Earlier this year, in April, I had the privilege and opportunity of testifying before a Senate committee regarding legislation being proposed to provide for Government contribution to personal health service benefits for Federal employees and their dependents. While attending these hearings, I heard representatives of private health insurance companies, physician-sponsored health insurance corporations, and labor health service people tell how considerable progress is being made in providing for health insurance coverage for retired

persons.

H.R. 4700, unless modified, it seems to me, would prevent the desirable growth of such programs.

Consideration should, therefore, be given to some mechanism whereby old-age and survivors insurance eligibles could elect to retain insurance coverage obtained before retirement.

Perhaps instead of providing for direct payment of utiilzed health services, disbursement from the proposed old-age and survivors' insurance trust fund could be made to eligibles so that they could continue their own health insurance, or purchase health insurance through established channels, or through a special channel similar to that being proposed under H.R. 4700.

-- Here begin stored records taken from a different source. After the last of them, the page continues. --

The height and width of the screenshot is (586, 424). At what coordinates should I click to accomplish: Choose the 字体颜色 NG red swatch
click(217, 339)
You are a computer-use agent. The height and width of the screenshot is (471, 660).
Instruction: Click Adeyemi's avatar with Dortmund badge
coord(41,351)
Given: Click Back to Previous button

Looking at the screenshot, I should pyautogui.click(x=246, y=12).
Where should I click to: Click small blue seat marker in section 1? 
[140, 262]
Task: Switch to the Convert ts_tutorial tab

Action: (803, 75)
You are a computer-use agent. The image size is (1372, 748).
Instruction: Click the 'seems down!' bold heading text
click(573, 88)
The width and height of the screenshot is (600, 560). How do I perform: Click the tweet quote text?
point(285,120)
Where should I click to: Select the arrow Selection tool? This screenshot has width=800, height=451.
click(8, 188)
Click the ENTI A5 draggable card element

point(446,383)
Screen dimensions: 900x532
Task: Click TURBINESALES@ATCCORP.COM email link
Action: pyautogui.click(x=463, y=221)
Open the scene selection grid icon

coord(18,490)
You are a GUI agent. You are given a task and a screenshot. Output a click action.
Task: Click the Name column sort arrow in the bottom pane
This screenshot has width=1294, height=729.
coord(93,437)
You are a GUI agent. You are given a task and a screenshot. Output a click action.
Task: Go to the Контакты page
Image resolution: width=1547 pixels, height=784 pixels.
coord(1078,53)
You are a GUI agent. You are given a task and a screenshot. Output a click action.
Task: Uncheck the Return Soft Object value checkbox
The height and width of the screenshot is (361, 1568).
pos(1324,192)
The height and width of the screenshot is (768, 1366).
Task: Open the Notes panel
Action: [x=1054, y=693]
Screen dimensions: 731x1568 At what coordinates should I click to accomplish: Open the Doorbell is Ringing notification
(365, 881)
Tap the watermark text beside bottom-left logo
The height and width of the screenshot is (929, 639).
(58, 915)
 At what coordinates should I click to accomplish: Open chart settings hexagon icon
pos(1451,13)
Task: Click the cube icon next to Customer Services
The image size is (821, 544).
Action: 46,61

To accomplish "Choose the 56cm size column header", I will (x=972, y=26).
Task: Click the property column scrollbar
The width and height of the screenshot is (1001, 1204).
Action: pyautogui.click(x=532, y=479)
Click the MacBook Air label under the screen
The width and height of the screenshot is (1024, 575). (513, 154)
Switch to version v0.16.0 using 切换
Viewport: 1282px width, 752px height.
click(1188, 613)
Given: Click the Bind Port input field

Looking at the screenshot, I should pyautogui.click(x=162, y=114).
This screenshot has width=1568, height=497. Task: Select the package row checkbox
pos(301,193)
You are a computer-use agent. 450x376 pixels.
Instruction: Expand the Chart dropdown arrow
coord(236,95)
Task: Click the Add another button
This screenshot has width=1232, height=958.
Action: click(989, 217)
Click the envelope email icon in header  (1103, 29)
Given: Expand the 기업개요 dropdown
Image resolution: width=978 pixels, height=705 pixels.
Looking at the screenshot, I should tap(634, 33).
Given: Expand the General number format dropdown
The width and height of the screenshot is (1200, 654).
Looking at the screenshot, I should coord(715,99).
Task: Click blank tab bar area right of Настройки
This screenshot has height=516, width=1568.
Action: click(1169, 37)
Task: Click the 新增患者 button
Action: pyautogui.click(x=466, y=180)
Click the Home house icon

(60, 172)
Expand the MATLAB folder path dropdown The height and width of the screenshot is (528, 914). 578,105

Health insurance premiums paid during working years help to provide reserve funds for the later years of the worker when he is retired.

Encouraging the established health insurance channels to provide service during retired years will keep down what will otherwise be increasingly greater costs of providing health services or health insurance service for our aged people.

The other comment I wish to make concerns "free choice for the patient."

Because of the shortage of time, I would like to refer you to information I submitted on this to the hearings on social security legislation, and especially H.R. 9467, last year, as reported on pages 729736, hearings before the Committee on Ways and Means, House of Representatives, 85th Congress, 2d session, on all titles of the Social Security Act, June 16, 17, 18, 19, 20, 23, 24, 25, 26, 27, and 30, 1958.